La chirurgie robotique réduit les risques pour les donneurs vivants et raccourcit les séjours. Une réussite technique indiscutable. Mais tandis que les salles d'opération se remplissent de bras mécaniques de dernière génération, les salles d'attente débordent et les infirmières fuient le système. La technologie progresse ; la précarité aussi.
Le bras robotique et l'os à nu du système 🤖
Les systèmes Da Vinci et leurs concurrents permettent des incisions millimétriques et moins de saignements. La précision est réelle. Pourtant, ce même hôpital qui inaugure un robot peut avoir une USI sans personnel pour l'opérer la nuit. L'investissement dans le matériel ne se traduit pas par l'embauche de chirurgiens ou de personnel de soutien. Le résultat est une technologie de premier ordre et des soins de troisième ordre. Le fossé se creuse.
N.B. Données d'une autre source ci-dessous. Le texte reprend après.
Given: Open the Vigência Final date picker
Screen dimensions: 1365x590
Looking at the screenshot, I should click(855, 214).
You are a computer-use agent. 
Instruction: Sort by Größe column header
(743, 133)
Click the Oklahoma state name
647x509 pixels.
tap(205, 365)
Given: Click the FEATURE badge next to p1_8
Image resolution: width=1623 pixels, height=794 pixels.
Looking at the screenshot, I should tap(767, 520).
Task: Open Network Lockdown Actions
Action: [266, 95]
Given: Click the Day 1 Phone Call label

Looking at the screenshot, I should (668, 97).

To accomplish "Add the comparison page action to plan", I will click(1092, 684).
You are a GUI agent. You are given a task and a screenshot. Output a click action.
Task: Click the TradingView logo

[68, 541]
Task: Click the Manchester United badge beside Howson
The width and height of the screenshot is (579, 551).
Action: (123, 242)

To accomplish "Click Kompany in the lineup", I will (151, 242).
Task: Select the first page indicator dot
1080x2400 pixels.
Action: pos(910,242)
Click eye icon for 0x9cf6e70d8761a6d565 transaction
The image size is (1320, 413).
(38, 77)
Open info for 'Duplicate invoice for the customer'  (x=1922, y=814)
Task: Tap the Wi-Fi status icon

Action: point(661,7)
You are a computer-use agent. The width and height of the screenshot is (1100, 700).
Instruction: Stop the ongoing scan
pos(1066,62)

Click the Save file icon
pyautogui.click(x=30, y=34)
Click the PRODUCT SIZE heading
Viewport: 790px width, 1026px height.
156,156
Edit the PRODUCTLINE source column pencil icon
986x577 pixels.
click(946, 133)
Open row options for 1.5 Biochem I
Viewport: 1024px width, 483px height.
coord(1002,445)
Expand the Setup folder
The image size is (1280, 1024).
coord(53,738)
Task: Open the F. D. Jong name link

Tu donnes un rein et on te donne un bon pour la liste d'attente 🏥
Le donneur sort de la salle d'opération avec quatre trous et une cicatrice invisible. Fantastique. Ensuite, il attend trois heures pour qu'on lui apporte un verre d'eau parce que l'aide-soignante couvre trois étages. La solution est simple : que pour chaque robot acheté, ils embauchent deux infirmières. Mais bien sûr, cela ne vend pas des couvertures de journaux ni ne fait les gros titres électoraux.